The World Food Programme said it has further reduced rations in Yemen, where millions face hunger, due to critical funding gaps, global inflation and knock-on effects of the Ukraine conflict.
The United Nations body feeds 13 million people a month in Yemen, where the economy has been wrecked by seven years of war. The country of some 30 million people imports most of its food.
"We are now being driven to scale back that support for 5 million of those people to less than 50% of the daily requirement, and for the other 8 million to around 25% of the daily requirement," WFP said in a Twitter post on Sunday.

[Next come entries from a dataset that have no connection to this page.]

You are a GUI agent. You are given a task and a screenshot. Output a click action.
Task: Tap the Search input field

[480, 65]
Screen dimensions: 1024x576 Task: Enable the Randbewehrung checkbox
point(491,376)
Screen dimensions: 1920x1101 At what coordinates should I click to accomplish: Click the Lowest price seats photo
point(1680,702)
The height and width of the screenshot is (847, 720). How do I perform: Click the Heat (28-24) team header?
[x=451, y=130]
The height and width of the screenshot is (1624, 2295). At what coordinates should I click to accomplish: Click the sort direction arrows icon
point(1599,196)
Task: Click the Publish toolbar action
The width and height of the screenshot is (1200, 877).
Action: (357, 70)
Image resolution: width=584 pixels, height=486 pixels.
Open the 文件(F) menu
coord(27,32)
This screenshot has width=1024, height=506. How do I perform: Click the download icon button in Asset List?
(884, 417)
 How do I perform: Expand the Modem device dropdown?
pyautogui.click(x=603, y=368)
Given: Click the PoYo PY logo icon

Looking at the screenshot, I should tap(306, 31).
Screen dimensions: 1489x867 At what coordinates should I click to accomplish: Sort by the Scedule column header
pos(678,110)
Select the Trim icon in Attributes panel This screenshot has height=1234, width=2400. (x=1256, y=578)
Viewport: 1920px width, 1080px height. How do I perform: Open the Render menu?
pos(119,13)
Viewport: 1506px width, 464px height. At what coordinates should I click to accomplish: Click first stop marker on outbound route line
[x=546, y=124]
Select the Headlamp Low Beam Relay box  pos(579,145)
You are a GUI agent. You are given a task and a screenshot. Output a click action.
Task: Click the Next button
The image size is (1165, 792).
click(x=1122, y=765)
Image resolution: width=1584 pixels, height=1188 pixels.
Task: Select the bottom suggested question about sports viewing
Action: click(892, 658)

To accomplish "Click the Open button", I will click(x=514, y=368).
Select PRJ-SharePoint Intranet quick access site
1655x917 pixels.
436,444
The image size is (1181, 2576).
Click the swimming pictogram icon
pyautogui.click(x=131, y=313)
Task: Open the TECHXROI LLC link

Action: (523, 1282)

"Resilience and livelihood activities, and school feeding and nutrition programs, will cease for 4 million people, leaving assistance available for only 1.8 million people."
The WFP had since January reduced rations for 8 million people and warned in May that it could soon have to make further cuts after raising only a quarter of the $2 billion it needs for Yemen this year from international donors.
The number of people living in near-famine conditions in the Arabian Peninsula country is expected to rise to seven million in the second half of 2022 from around five million.
Disruption to global wheat supplies due to the Ukraine war and a wheat export ban by India risk deepening Yemen's hunger crisis and pushing up food price inflation, which had already doubled in just two years in some parts of the country.
The planning minister in the Saudi-backed government warned on Friday that Yemen's wheat stockpile could be depleted by mid-July and urged European Union states to help secure new markets to replace Ukrainian and Russian wheat.
Yemen is facing a foreign reserves shortage and a serious devaluation of the currency in some regions.
Local traders are also struggling to import flour, rice, sugar and petroleum products due to high prices, the vice-chairman of the Federation of Yemen Chamber of Commerce and Industry, Abu Baker Baobaid, told Reuters.